The protests from those opposed to COVID vaccinations, known as anti-vaxxers, follow the Canadian province’s move to bar unvaccinated patrons from entering government-run liquor and cannabis stores and large retailers — part of efforts to persuade more people to get immunized. Some essential businesses are exempt. 

Walmart Canada sought to combat misinformation circulating on Twitter after #BoycottWalmart reached more than 17,000 mentions Tuesday morning. Some of the mentions were from those who support the restrictions or those mocking the calls for a boycott. 

“As directed by the government of Quebec, we will implement the vaccine passport at our stores in Quebec,” Walmart Canada said on Twitter, while asking for customers’ “patience and understanding.” Walmart also said that “some pictures on social media wrongly suggest that plexiglass dividers at some stores are to isolate non vaccinated customers. This is false. The dividers are for associates when they scan vaccine passports.” 

Restrictions on large retailers are the latest in a sweeping set of new regulations for the unvaccinated in Quebec, where hospitals are still reeling from a surge in COVID-19 cases driven by the highly contagious omicron variant. Hospitalizations have risen despite nearly 80 per cent of the population being fully vaccinated. On Jan. 7, one day after Quebec’s Health Minister Christian Dubé announced the restrictions, he said that first-dose vaccination appointments had quadrupled. 

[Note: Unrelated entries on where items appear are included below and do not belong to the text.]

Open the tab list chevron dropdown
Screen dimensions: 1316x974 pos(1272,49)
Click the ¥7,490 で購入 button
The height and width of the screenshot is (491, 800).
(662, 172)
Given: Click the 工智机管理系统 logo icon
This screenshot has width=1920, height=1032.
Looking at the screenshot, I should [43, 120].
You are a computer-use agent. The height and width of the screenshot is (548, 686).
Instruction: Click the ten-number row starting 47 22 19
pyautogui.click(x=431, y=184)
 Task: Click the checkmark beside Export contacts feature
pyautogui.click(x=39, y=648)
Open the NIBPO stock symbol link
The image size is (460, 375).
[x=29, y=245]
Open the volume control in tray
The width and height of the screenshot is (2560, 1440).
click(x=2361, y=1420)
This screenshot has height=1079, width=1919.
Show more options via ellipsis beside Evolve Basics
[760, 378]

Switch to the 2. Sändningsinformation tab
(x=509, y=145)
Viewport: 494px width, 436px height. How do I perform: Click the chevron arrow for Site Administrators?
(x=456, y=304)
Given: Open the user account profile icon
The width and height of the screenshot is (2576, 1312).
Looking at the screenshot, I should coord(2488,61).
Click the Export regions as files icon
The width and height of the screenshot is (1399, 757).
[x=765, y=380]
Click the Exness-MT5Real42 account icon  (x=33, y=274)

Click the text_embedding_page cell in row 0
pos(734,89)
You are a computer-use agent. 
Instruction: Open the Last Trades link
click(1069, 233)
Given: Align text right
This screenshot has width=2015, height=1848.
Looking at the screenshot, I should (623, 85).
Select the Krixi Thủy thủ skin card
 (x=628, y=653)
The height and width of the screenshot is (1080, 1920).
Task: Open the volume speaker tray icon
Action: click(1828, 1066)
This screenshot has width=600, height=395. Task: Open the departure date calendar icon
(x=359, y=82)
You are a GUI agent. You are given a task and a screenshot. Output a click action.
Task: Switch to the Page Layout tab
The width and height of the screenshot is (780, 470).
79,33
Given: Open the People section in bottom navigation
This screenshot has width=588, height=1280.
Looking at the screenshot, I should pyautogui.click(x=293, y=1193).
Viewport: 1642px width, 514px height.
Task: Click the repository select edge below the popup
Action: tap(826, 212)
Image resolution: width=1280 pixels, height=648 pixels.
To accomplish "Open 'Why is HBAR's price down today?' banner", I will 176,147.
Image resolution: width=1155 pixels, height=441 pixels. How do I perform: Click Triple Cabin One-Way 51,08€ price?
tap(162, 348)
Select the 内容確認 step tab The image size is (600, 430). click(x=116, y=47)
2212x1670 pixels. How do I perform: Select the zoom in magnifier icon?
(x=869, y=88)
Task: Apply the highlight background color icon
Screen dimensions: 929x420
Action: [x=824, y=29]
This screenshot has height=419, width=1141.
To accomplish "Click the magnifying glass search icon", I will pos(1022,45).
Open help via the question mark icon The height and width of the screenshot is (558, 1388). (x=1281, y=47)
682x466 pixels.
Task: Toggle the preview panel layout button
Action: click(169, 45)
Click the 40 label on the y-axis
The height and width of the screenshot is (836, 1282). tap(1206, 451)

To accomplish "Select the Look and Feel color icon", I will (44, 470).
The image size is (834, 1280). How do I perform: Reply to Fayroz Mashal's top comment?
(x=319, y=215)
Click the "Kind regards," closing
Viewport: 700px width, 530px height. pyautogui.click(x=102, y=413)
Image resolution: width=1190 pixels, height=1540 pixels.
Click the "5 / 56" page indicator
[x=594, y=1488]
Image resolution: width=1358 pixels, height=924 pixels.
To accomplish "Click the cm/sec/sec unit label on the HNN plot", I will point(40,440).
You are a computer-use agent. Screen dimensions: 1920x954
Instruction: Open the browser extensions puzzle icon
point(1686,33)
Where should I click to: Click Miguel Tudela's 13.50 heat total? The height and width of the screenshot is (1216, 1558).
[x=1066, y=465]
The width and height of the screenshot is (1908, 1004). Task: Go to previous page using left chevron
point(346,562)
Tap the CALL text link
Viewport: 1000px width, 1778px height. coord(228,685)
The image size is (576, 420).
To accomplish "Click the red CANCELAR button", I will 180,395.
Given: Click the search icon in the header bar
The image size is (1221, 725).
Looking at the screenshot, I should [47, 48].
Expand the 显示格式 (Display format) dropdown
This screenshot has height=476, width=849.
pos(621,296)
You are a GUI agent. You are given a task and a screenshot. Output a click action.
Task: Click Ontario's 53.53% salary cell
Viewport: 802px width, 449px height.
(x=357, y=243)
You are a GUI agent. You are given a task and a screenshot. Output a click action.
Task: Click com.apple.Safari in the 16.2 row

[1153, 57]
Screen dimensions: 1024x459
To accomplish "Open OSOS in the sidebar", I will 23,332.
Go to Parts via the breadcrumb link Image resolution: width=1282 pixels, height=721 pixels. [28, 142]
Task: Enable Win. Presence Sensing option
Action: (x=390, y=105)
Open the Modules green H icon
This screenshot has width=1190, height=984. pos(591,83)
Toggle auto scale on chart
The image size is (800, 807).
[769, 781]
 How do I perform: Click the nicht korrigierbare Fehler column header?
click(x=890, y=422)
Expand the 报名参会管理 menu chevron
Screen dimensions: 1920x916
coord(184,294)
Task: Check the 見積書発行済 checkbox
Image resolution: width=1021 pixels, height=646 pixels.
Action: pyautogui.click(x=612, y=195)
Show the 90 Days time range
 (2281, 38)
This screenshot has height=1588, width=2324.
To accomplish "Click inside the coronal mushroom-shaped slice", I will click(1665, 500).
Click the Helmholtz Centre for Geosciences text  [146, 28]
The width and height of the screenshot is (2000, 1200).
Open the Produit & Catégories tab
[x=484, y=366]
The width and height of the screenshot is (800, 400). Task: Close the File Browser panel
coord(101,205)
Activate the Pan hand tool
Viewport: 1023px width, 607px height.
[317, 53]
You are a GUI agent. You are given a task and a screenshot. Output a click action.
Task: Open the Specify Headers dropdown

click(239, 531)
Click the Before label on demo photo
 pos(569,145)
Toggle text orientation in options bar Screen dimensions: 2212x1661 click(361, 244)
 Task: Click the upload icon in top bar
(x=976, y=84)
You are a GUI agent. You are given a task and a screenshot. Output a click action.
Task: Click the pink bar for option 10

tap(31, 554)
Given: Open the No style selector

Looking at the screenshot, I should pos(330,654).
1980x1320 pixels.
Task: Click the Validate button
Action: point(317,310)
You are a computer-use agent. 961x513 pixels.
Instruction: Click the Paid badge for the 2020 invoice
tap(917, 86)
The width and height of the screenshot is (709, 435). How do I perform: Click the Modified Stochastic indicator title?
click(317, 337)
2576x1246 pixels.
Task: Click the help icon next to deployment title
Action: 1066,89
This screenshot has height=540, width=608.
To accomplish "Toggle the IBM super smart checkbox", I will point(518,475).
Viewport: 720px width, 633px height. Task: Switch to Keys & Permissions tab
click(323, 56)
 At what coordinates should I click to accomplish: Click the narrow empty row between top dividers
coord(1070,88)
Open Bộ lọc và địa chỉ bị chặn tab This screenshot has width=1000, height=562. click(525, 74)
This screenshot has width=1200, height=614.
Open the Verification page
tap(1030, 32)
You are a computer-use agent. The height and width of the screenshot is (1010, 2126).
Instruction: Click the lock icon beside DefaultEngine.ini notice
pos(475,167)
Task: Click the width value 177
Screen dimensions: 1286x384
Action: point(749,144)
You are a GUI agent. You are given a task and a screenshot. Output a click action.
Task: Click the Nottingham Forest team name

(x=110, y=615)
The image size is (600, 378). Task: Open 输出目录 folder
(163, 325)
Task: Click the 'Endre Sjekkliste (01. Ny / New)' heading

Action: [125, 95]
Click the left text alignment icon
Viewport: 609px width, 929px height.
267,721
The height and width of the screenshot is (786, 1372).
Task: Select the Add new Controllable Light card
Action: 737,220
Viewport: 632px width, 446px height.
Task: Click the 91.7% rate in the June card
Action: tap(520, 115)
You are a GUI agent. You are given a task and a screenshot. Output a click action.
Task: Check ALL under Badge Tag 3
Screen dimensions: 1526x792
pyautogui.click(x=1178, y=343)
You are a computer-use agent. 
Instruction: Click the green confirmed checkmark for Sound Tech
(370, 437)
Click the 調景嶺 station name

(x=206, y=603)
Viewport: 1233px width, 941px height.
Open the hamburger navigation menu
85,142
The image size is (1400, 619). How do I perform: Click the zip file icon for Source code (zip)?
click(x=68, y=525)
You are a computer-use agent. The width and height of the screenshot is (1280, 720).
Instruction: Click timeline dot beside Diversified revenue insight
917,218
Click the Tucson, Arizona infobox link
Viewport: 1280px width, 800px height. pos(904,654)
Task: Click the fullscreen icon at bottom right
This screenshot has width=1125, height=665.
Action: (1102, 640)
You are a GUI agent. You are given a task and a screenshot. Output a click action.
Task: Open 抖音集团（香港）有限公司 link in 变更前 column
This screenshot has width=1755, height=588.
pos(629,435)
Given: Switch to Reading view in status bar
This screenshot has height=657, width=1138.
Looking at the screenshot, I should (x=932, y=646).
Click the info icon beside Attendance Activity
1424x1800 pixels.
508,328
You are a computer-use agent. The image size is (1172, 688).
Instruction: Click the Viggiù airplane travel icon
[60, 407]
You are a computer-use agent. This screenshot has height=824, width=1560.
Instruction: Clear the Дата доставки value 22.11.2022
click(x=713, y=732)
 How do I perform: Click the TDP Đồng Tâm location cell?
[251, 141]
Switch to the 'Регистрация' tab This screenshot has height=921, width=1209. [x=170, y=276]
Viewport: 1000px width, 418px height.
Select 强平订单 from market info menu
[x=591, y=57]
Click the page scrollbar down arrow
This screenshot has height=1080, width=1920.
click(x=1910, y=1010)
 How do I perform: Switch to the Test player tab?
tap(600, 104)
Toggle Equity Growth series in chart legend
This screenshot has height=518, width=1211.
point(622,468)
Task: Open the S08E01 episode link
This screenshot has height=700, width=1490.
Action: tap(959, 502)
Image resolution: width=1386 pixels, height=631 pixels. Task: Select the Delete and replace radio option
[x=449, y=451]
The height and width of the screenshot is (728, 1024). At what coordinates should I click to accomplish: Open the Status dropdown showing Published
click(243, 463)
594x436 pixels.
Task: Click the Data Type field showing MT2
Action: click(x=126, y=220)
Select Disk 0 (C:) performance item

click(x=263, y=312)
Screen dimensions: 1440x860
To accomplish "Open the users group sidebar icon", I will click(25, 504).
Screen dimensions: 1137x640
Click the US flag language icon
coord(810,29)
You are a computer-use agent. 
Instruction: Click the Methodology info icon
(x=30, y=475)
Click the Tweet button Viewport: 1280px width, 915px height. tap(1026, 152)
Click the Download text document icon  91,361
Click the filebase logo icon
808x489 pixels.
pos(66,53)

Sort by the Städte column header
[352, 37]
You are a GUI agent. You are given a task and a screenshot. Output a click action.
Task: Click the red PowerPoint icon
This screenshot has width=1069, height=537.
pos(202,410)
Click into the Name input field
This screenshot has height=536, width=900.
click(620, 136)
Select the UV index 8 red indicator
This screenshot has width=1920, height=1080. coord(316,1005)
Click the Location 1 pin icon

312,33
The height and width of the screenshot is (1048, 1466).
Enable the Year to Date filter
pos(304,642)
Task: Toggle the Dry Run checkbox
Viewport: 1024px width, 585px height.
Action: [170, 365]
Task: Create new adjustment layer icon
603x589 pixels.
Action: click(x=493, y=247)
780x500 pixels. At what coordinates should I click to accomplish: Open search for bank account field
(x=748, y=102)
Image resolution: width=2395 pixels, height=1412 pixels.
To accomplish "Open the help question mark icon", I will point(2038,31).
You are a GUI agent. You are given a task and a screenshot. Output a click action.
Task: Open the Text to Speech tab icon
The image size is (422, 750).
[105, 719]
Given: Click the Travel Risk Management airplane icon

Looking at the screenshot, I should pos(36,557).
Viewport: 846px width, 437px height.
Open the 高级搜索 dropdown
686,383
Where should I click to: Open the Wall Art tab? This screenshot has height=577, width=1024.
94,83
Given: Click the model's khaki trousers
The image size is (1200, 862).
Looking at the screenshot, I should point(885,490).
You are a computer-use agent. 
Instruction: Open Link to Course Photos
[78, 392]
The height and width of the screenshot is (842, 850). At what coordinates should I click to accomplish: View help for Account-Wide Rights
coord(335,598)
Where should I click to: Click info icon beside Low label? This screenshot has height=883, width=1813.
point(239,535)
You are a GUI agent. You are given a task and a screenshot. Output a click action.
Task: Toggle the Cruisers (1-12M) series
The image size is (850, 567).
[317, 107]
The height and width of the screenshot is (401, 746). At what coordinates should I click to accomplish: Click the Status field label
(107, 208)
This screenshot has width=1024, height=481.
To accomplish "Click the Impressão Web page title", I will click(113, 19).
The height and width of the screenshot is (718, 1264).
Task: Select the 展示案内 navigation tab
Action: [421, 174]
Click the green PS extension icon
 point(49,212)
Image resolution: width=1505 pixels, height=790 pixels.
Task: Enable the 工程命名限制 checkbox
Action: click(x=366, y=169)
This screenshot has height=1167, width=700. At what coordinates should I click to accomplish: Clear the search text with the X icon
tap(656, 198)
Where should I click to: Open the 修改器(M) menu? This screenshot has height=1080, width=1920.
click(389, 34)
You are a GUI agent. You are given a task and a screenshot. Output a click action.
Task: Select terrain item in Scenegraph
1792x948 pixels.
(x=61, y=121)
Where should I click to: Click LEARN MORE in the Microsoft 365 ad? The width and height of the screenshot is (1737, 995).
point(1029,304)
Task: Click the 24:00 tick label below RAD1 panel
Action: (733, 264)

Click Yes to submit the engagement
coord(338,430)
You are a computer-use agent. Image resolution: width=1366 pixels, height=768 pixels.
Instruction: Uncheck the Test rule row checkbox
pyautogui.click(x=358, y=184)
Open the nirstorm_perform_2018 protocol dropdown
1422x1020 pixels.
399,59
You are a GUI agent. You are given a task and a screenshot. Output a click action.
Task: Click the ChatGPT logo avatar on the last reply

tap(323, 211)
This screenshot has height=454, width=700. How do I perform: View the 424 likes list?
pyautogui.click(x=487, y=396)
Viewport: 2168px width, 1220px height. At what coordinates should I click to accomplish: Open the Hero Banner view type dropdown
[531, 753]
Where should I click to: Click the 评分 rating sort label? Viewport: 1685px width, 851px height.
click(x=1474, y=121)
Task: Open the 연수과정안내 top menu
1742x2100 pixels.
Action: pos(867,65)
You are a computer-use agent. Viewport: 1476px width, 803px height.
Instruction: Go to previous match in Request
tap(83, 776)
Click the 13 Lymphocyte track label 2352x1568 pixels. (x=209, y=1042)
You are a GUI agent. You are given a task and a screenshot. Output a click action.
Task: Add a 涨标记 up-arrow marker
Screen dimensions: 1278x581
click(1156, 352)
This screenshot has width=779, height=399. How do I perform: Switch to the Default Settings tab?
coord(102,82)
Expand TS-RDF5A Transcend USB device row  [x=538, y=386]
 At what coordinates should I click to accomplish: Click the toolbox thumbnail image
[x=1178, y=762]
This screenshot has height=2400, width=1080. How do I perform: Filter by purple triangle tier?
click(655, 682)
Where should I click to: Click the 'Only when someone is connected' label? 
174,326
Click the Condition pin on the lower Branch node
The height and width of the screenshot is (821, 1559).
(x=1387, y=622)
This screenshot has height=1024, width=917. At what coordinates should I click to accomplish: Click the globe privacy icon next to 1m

Quebec’s Premier François Legault said on Jan. 11 that the Canadian province would begin imposing a health tax on residents who refused to get their first dose within the coming weeks. According to an Ipsos poll released yesterday, Canadians are split on how they feel about the measure. But support for the tax is stronger in Quebec, with 58 per cent of residents agreeing that there should be a tax for unvaccinated people, according to the poll.